The following syntax structure is required:

  • (? 'Group' exp) Name the captured content as a group and press it into the Stack )(? '-Group' exp) from the stack, the capture content named "group" pushed into the stack is displayed. If the stack is empty, the matching of the group fails (? (Group) yes | no) if the capture content named group exists on the stack, continue to match the expression of the yes part; otherwise, continue to match the no part (?!) Assertion with Zero Width and negative direction. Since there is no exp, attempts to match always fail.

    To avoid (and \ (confuse your brain completely, we should replace parentheses with Angle brackets. Now our problem is how to set xx Aa> is the content in the longest pair of angle brackets captured in a string like yy?

    <# Left parenthesis of the outermost layer

    [^ <>] * # The left brackets behind the outermost layer are not the content of the brackets.

    (

    (

    (? 'Open' <) # Open it on the blackboard when you encounter a left bracket"

    [^ <>] * # Match the content not enclosed by brackets

    ) +

    (

    (? '-Open'>) # Run the right parenthesis to erase an "Open"

    [^ <>] * # Match the content not enclosed by brackets

    ) +

    )*

    (? (Open )(?!)) # In front of the outermost right parenthesis, check whether there is any "Open" on the blackboard that has not been erased.
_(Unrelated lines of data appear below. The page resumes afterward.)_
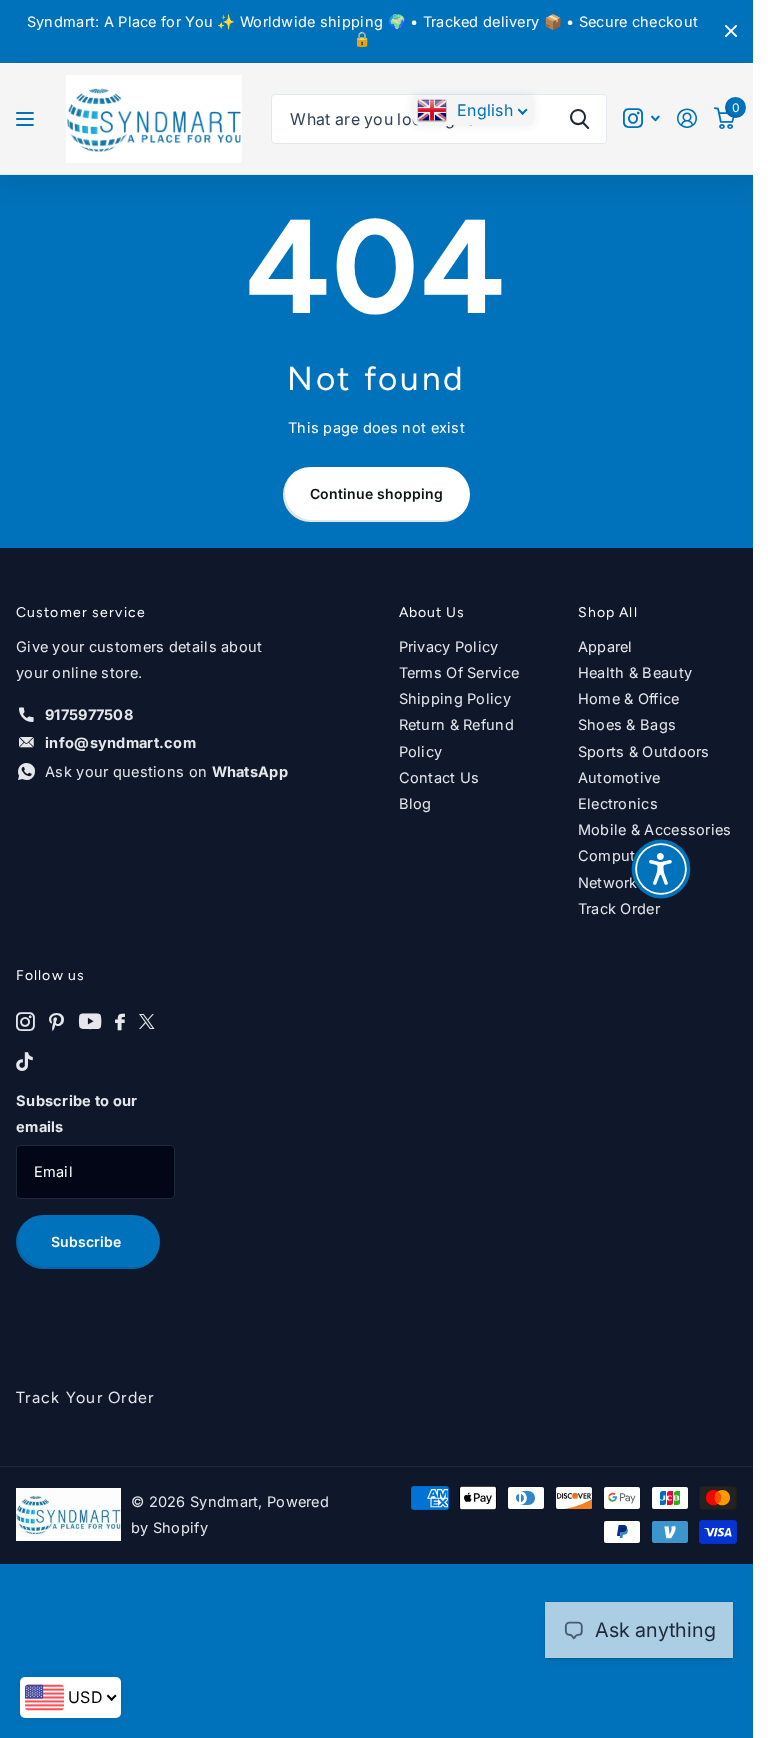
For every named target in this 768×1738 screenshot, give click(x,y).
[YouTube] (90, 1022)
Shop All (608, 612)
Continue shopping (376, 493)
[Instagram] (25, 1022)
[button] (661, 869)
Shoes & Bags (627, 725)
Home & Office (629, 699)
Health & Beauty (635, 673)
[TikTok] (24, 1062)
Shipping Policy (455, 699)
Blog (415, 804)
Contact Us (439, 778)
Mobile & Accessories (655, 830)
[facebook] (120, 1022)
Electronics (618, 804)
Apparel (605, 647)
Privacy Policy (449, 647)
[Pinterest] (56, 1022)
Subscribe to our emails (77, 1114)
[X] (147, 1022)
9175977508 (89, 715)
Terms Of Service (459, 673)
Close (731, 31)
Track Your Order (85, 1397)
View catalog (27, 119)
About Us (432, 612)
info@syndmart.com (120, 743)
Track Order (619, 909)
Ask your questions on (166, 772)
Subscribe (88, 1241)
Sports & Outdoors (644, 752)
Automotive (619, 778)
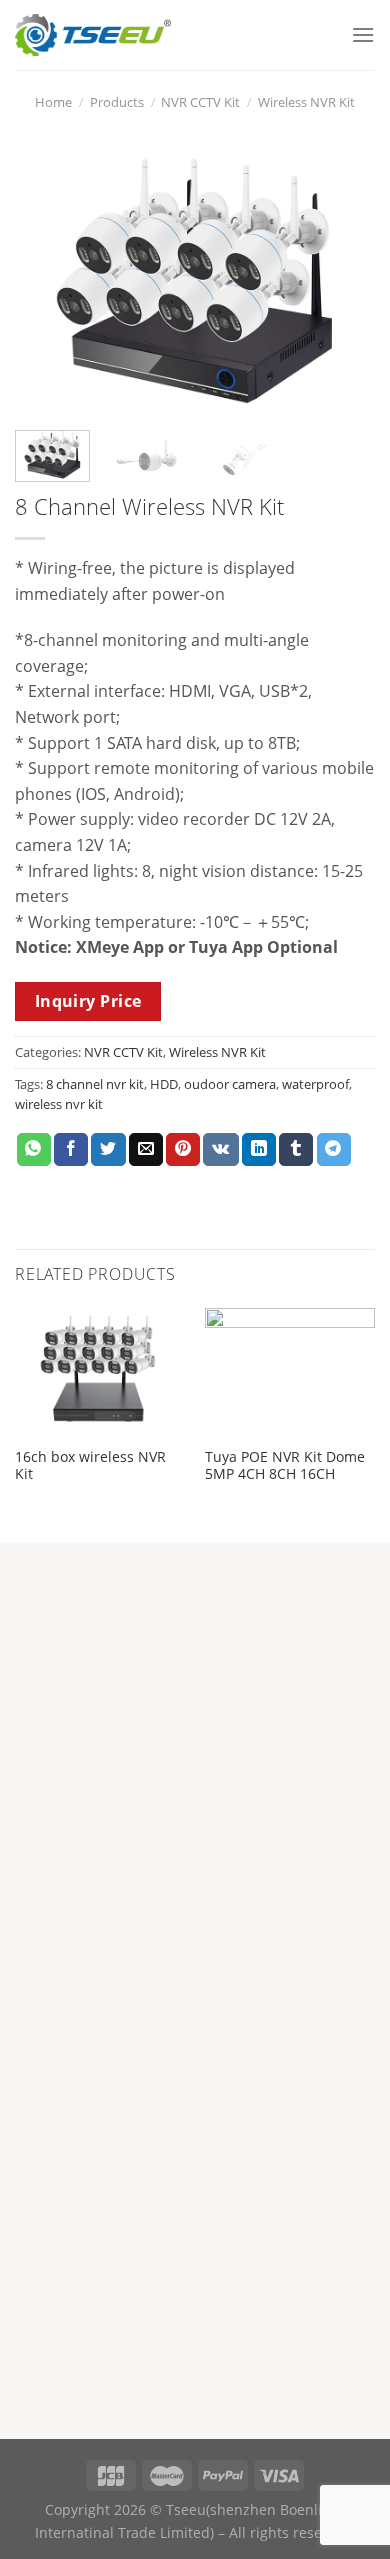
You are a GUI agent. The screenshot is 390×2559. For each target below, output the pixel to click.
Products (117, 102)
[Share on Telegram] (334, 1150)
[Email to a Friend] (146, 1150)
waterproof (315, 1084)
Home (53, 102)
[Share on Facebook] (71, 1150)
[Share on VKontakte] (220, 1150)
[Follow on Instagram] (172, 1902)
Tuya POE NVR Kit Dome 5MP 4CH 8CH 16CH (285, 1465)
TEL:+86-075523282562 (101, 1802)
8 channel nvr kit (95, 1084)
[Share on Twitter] (108, 1150)
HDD (164, 1084)
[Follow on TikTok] (214, 1902)
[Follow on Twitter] (256, 1902)
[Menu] (363, 34)
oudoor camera (230, 1084)
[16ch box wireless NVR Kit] (100, 1372)
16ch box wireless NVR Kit (90, 1465)
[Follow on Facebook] (131, 1902)
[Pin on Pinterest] (183, 1150)
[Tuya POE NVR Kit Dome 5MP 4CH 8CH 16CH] (290, 1372)
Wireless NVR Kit (306, 102)
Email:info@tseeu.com (104, 1849)
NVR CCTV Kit (200, 102)
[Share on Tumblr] (296, 1150)
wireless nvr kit (59, 1104)
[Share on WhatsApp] (34, 1150)
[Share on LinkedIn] (259, 1150)
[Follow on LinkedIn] (297, 1902)
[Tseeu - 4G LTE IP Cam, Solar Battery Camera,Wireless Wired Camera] (93, 35)
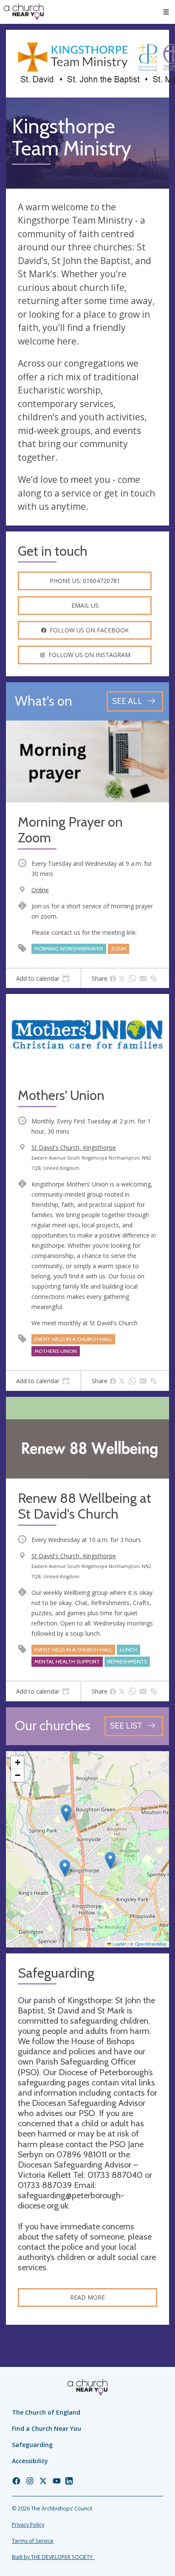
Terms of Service (33, 2540)
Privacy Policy (28, 2524)
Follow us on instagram (89, 655)
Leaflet (118, 1944)
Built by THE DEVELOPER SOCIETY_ (53, 2557)
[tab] (43, 978)
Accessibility (30, 2461)
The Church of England (46, 2412)
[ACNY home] (24, 12)
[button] (166, 12)
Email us (85, 605)
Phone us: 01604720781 (85, 581)
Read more (87, 2297)
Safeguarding (32, 2445)
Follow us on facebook (89, 630)
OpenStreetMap (151, 1944)
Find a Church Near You (46, 2428)
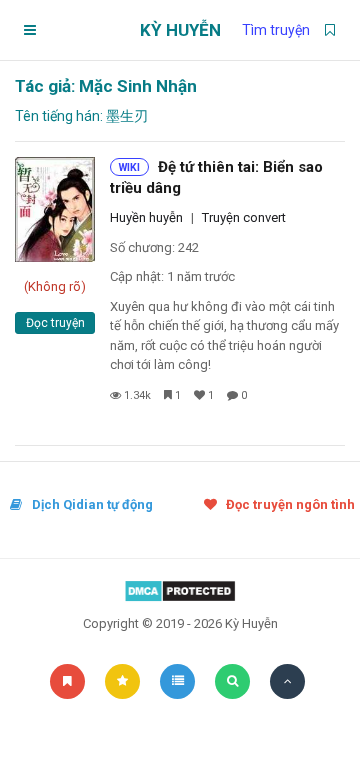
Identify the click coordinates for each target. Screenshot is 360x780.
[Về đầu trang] (287, 681)
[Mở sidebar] (30, 30)
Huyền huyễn (146, 217)
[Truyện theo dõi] (67, 681)
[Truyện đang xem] (177, 681)
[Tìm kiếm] (232, 681)
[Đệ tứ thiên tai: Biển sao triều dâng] (55, 209)
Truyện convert (244, 217)
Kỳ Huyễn (180, 30)
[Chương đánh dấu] (122, 681)
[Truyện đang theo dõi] (330, 30)
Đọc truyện (55, 323)
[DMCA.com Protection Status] (180, 591)
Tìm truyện (276, 30)
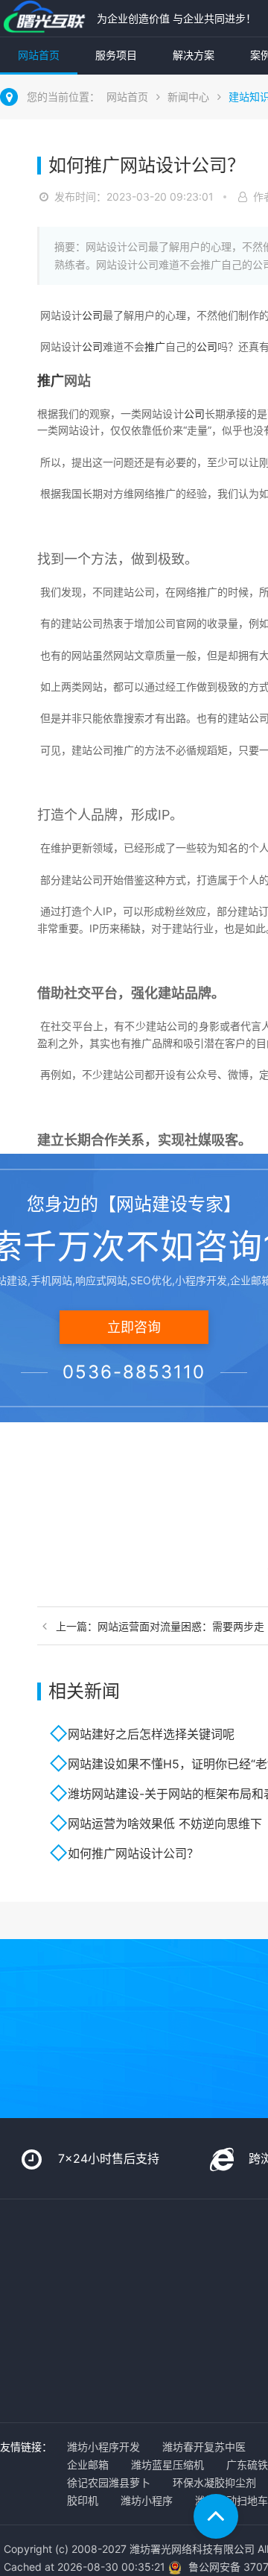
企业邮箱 (88, 2464)
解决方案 (193, 54)
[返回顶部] (216, 2516)
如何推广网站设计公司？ (133, 1853)
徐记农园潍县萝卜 (108, 2482)
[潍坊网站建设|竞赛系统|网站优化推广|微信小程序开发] (44, 18)
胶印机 (82, 2500)
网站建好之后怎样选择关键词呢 (151, 1734)
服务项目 (116, 54)
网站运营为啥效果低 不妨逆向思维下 (165, 1823)
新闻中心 (188, 96)
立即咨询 (134, 1327)
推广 (154, 346)
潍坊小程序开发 (103, 2446)
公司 (92, 315)
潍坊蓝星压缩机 (167, 2464)
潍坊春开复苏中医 (204, 2446)
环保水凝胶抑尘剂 (214, 2482)
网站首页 (39, 54)
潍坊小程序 (147, 2500)
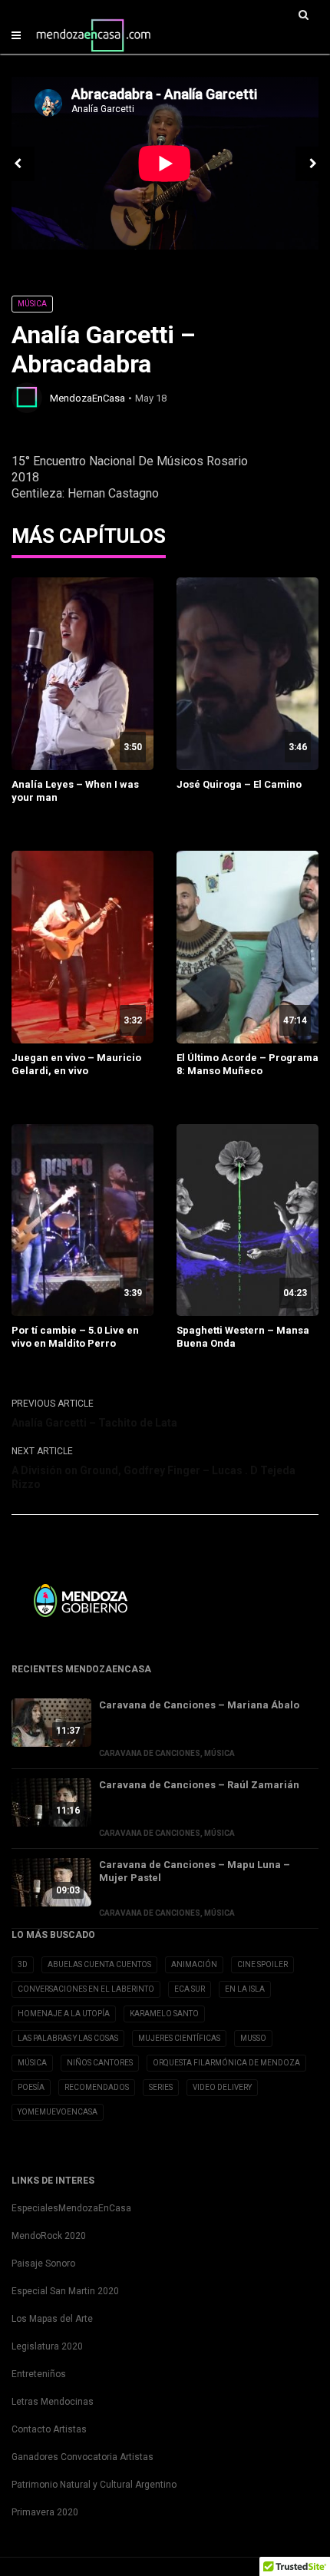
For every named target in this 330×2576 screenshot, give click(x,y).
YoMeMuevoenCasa (57, 2112)
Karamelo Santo (164, 2013)
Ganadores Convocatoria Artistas (82, 2457)
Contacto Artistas (49, 2429)
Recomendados (96, 2087)
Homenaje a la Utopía (64, 2013)
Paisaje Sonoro (43, 2263)
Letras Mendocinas (53, 2401)
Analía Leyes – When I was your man (75, 791)
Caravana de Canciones (149, 1753)
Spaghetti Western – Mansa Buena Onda (243, 1336)
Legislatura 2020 (47, 2346)
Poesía (31, 2087)
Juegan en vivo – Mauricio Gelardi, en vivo (76, 1064)
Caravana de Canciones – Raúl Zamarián (199, 1785)
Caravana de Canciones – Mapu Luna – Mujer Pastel (194, 1871)
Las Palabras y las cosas (68, 2038)
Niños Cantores (100, 2062)
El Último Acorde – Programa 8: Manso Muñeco (247, 1064)
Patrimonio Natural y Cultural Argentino (94, 2484)
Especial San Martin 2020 (65, 2291)
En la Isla (245, 1989)
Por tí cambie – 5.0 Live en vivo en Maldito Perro (75, 1336)
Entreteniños (39, 2374)
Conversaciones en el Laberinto (86, 1989)
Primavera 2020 (45, 2512)
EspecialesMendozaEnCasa (71, 2208)
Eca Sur (189, 1989)
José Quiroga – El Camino (239, 784)
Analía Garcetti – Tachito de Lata (94, 1423)
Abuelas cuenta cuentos (99, 1964)
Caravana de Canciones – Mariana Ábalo (199, 1705)
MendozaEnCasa (87, 398)
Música (32, 303)
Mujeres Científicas (179, 2038)
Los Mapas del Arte (52, 2318)
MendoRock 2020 (49, 2235)
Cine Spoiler (262, 1964)
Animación (194, 1964)
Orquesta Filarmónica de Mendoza (226, 2062)
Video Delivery (222, 2087)
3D (23, 1964)
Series (161, 2087)
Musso (253, 2038)
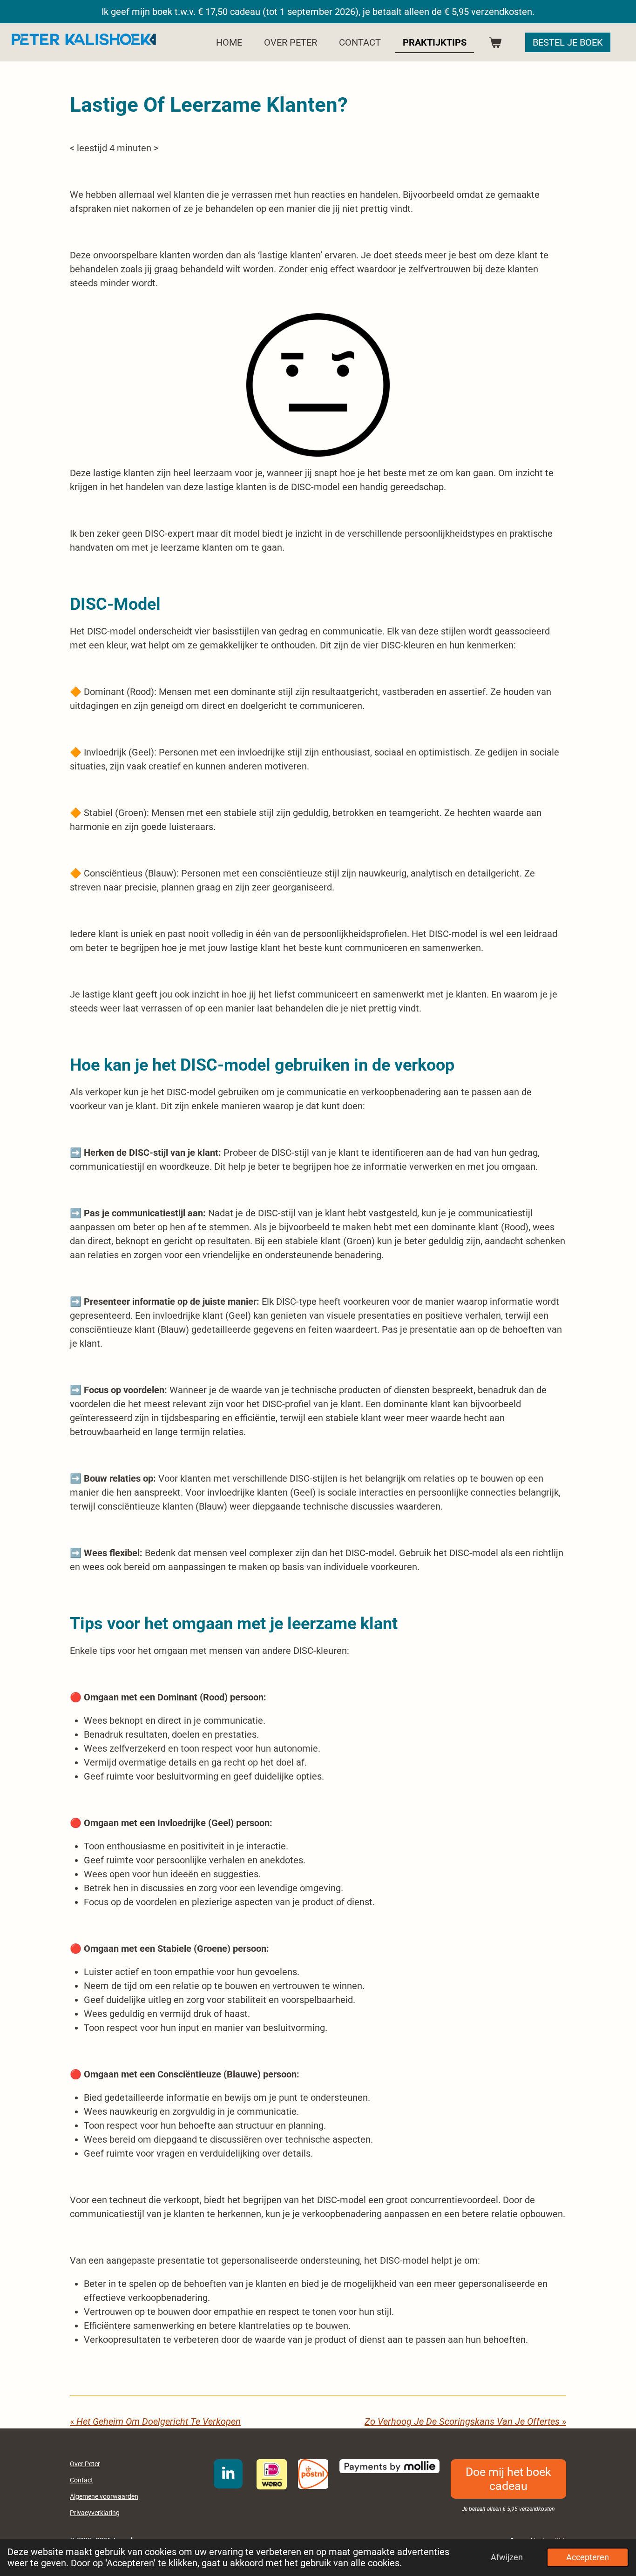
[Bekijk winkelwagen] (495, 42)
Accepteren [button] (587, 2557)
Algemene (104, 2496)
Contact (81, 2480)
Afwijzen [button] (507, 2557)
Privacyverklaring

If there are still, the match fails.

     

    > # Outer right brackets

    More

    Common escape characters and other metacharacters

    Code/syntax

    Description

    \

    Alarm character (print it to the computer)

    \ B

    It is usually the word boundary, but if it is used in the character class, it indicates the return.

    \ T

    Tab, Tab

    \ R

    Enter

    \ V

    Vertical Tab

    \ F

    Page feed

    \ N

    Line Break

    \ E

    Escape

    \ 0nn

    The octal character of the ASCII code is nn.

    \ Xnn

    Character of the hexadecimal code nn in ASCII code

    \ Unnnn

    Character of the hexadecimal code in Unicode code that is nnnn

    \ CN

    ASCII control characters. For example, \ cC stands for Ctrl + C

    \

    String (similar to ^, but not affected by the option of multi-line processing)

    \ Z

    End or end of a string (not affected by the option of processing multiple rows)

    \ Z

    End of a string (similar to $, but not affected by the option of processing multiple rows)

    \ G

    Start of the current search

    \ P {name}

    The name of a character class in Unicode, for example, \ p {IsGreek}

     

Contact Us

The content source of this page is from Internet, which doesn't represent Alibaba Cloud's opinion; products and services mentioned on that page don't have any relationship with Alibaba Cloud. If the content of the page makes you feel confusing, please write us an email, we will handle the problem within 5 days after receiving your email.

If you find any instances of plagiarism from the community, please send an email to: info-contact@alibabacloud.com and provide relevant evidence. A staff member will contact you within 5 working days.

A Free Trial That Lets You Build Big!

Start building with 50+ products and up to 12 months usage for Elastic Compute Service

  • Sales Support

    1 on 1 presale consultation

  • After-Sales Support

    24/7 Technical Support 6 Free Tickets per Quarter Faster Response

  • Alibaba Cloud offers highly flexible support services tailored to meet your exact needs.